● Page text
People affected by leprosy receive an invitation to visit Japan’s imperial couple.
|Addressing the media following the visit|
Eight people affected by leprosy from six countries visited the private residence of Emperor Akihito and Empress Michiko of Japan on January 28 at the invitation of the imperial couple. They were accompanied by Goodwill Ambassador Yohei Sasakawa, who earlier in the month had called at the Imperial Palace to brief Their Majesties on the situation of leprosy in the world today.
Having visited all 13 of Japan’s national leprosy sanatoriums over the years, the emperor and empress are well informed about leprosy and take a great interest in the lives of those affected by the disease. After the Goodwill Ambassdor had explained to them during his January 13 visit that representatives of people affected would be coming to Japan from overseas for the launch of Global Appeal 2015, he received a call from the Imperial Household Agency at 9 a.m. the next morning to say that the emperor and empress would like to meet with them.
On the appointed day eight people affected by leprosy from Ethiopia, India, Indonesia, Japan, the Philippines and the United States, together with the Goodwill Ambassador, arrived at the private residence of the emperor and empress in the palace grounds. As Sasakawa looked on, the eight lined up in two rows of four to be presented to the Japanese imperial couple.

Dataset entries
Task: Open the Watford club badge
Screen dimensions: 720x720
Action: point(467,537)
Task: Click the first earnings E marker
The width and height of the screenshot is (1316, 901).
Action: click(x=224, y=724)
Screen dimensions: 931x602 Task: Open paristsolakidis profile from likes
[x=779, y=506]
--
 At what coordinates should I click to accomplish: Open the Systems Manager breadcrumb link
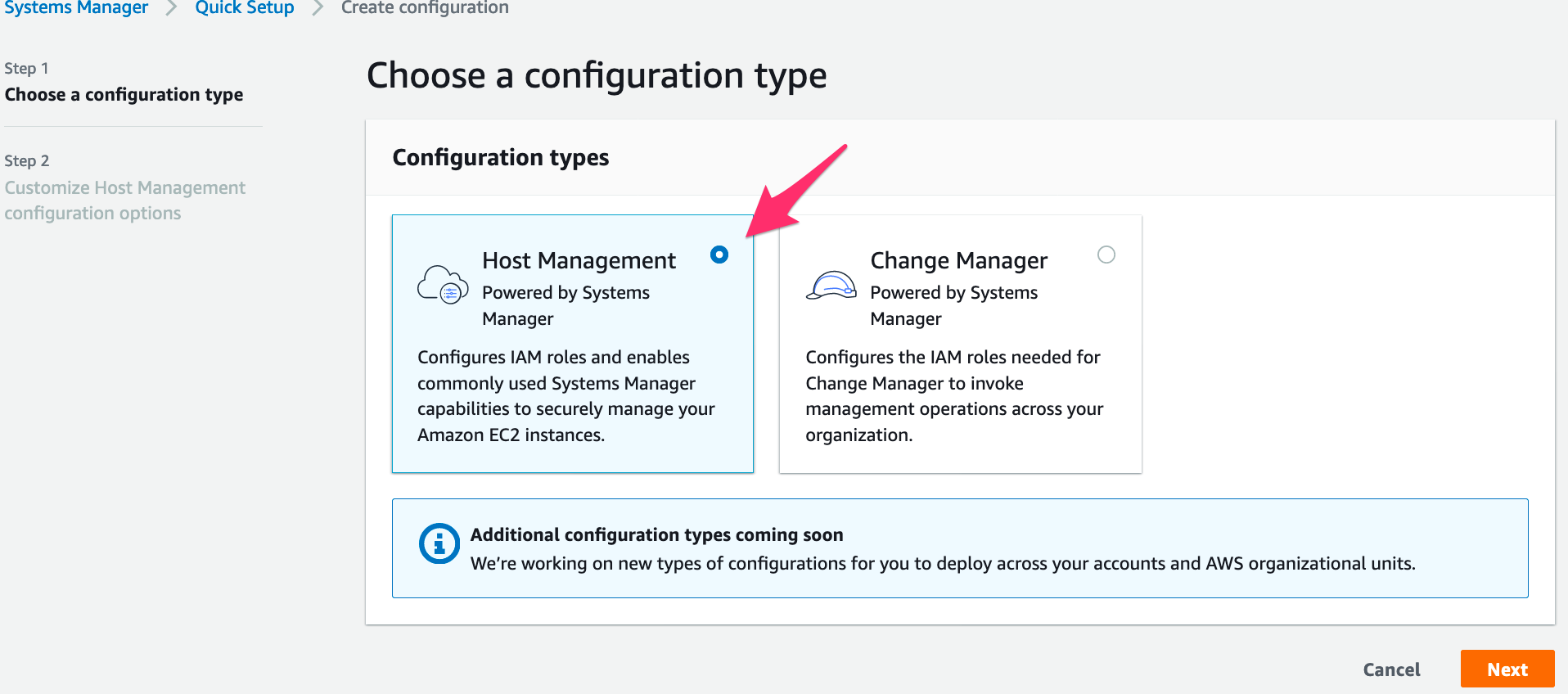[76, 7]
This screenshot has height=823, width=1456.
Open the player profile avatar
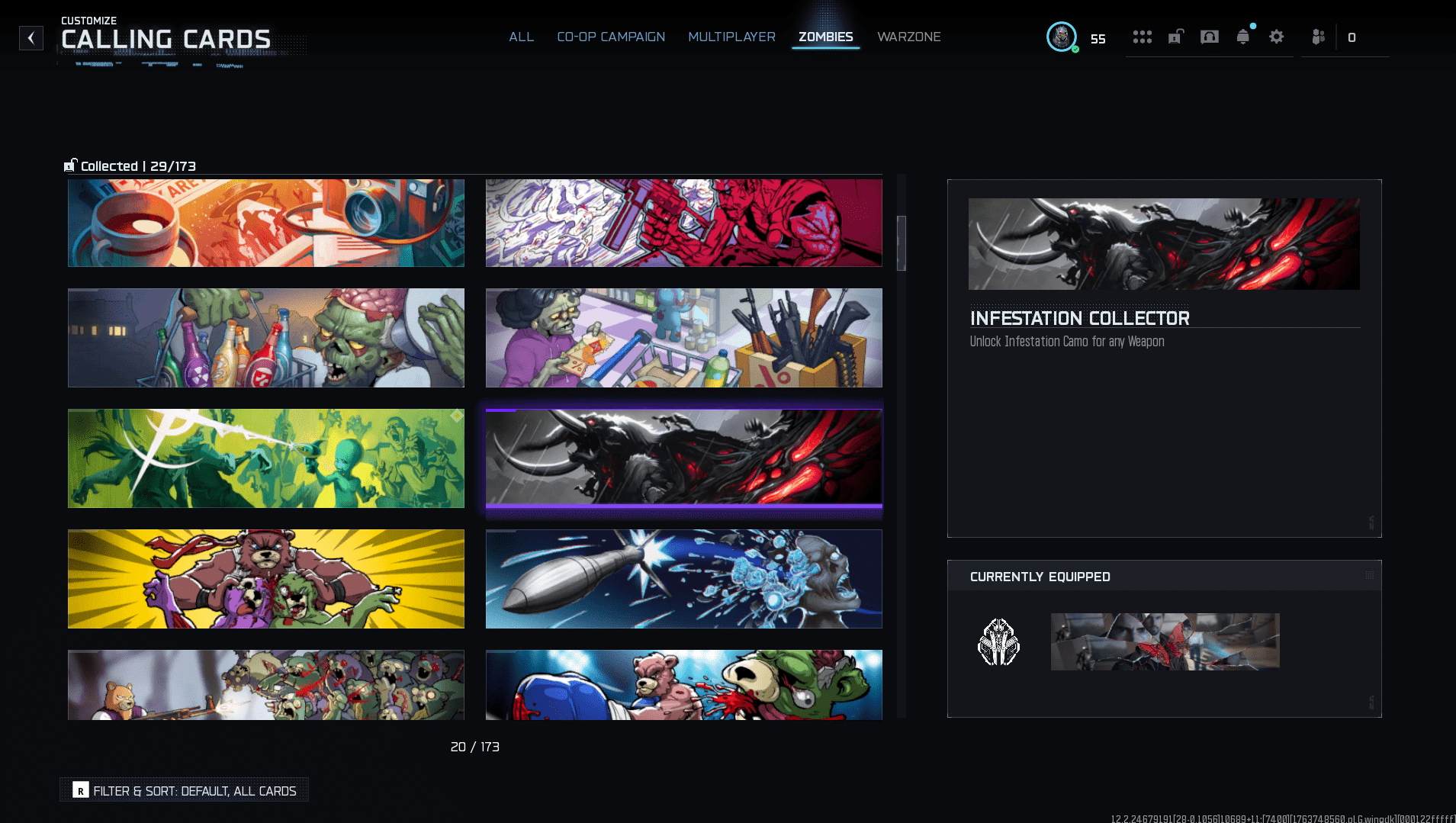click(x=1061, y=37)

● Exercise aim
Answer these questions from the page text about the imperial couple's meeting with people affected by leprosy.
1. On what date did the eight people affected by leprosy visit the private residence of the emperor and empress?
2. How many of Japan's national leprosy sanatoriums had the emperor and empress visited?
3. In what formation did the eight line up to be presented to the imperial couple?

● Answer
1. January 28
2. All 13
3. Two rows of four